[Stored data entries]
□ □ □ □

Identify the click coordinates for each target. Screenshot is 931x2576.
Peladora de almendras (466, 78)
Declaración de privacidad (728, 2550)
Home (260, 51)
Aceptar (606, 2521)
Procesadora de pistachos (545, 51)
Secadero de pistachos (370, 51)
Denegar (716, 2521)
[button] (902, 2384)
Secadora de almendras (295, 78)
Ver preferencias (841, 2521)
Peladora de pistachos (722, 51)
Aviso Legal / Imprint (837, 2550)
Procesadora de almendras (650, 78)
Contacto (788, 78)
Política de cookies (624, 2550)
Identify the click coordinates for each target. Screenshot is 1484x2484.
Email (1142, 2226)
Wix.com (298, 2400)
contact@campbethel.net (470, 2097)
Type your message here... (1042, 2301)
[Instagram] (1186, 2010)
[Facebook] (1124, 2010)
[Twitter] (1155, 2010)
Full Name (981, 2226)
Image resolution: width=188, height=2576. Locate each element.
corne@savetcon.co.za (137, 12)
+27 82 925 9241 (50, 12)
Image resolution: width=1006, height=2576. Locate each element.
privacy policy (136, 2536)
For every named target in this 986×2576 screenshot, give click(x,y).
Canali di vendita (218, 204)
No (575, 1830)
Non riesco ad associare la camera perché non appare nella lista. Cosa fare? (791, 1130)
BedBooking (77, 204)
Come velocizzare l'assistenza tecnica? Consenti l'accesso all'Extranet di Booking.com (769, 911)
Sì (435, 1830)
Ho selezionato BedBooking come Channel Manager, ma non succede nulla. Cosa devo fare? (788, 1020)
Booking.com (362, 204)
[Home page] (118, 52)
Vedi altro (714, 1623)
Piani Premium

□ □ □ □

#### EXERCISE DETAILS:
What you return must be the lines above that run from the line with "Non riesco ad" to the line with "Sì (435, 1830)", inclusive, each copied exactly.

#### SOLUTION:
Non riesco ad associare la camera perché non appare nella lista. Cosa fare? (791, 1130)
BedBooking (77, 204)
Come velocizzare l'assistenza tecnica? Consenti l'accesso all'Extranet di Booking.com (769, 911)
Sì (435, 1830)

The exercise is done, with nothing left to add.